**Instructions to follow**
Each and every line of the data must appear exactly as given.

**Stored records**

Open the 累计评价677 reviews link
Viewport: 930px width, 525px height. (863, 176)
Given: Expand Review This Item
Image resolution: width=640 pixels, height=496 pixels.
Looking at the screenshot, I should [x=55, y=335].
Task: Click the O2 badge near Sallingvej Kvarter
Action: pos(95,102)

**Answer below**
Open the 累计评价677 reviews link
Viewport: 930px width, 525px height. (863, 176)
Given: Expand Review This Item
Image resolution: width=640 pixels, height=496 pixels.
Looking at the screenshot, I should [x=55, y=335].
Task: Click the O2 badge near Sallingvej Kvarter
Action: pos(95,102)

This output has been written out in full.